[Saved data entries]
▼

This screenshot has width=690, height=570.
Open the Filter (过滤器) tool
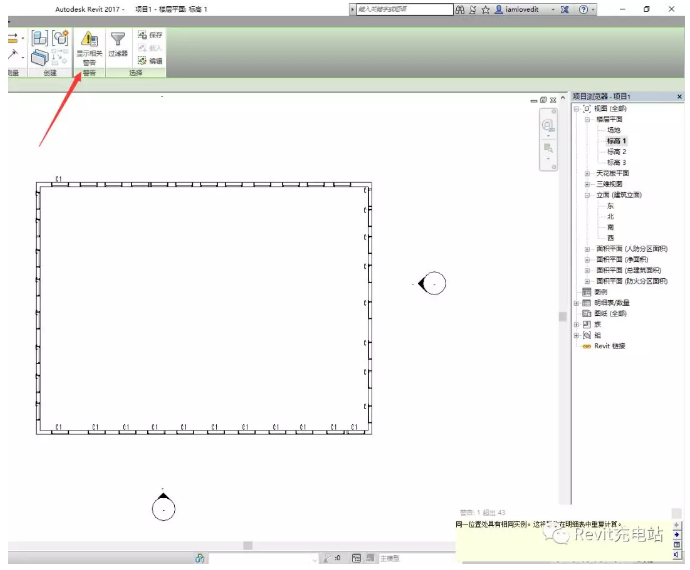(x=118, y=44)
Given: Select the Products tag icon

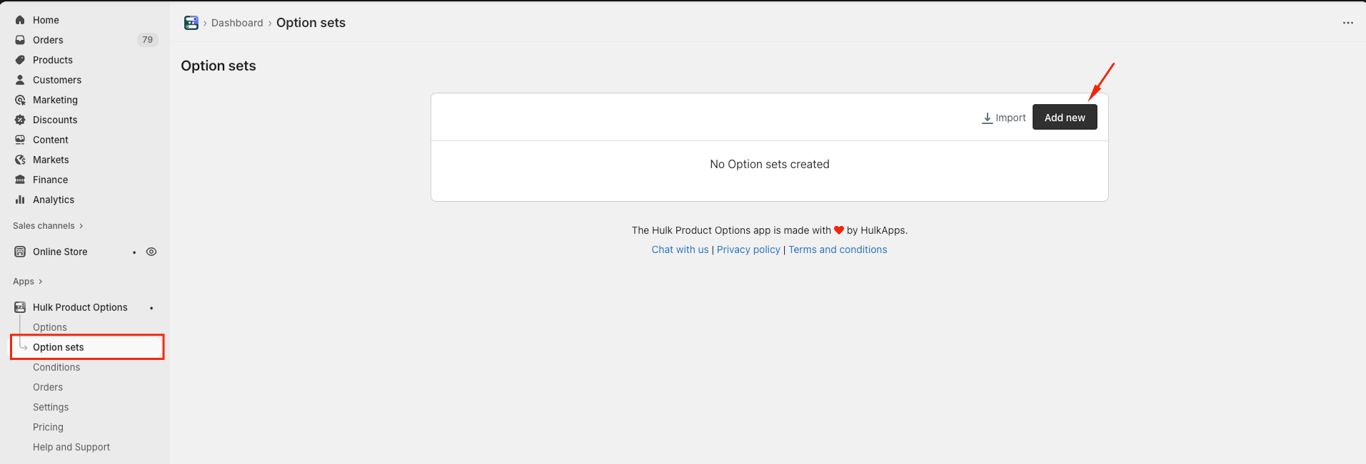Looking at the screenshot, I should pos(20,60).
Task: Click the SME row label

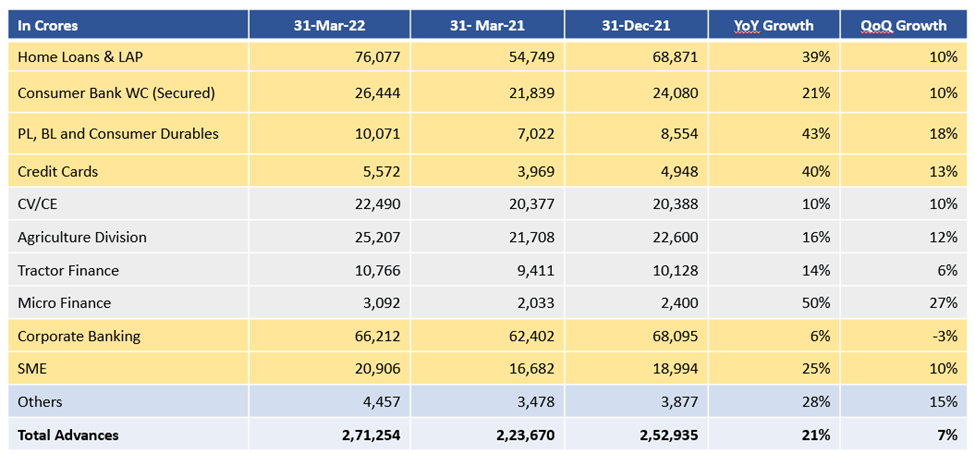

▲

Reproduce the data above without a single change, please, but without its pictures.

**Solution:**
This screenshot has width=690, height=570.
Open the Filter (过滤器) tool
(x=118, y=44)
Given: Select the Products tag icon

Looking at the screenshot, I should pos(20,60).
Task: Click the SME row label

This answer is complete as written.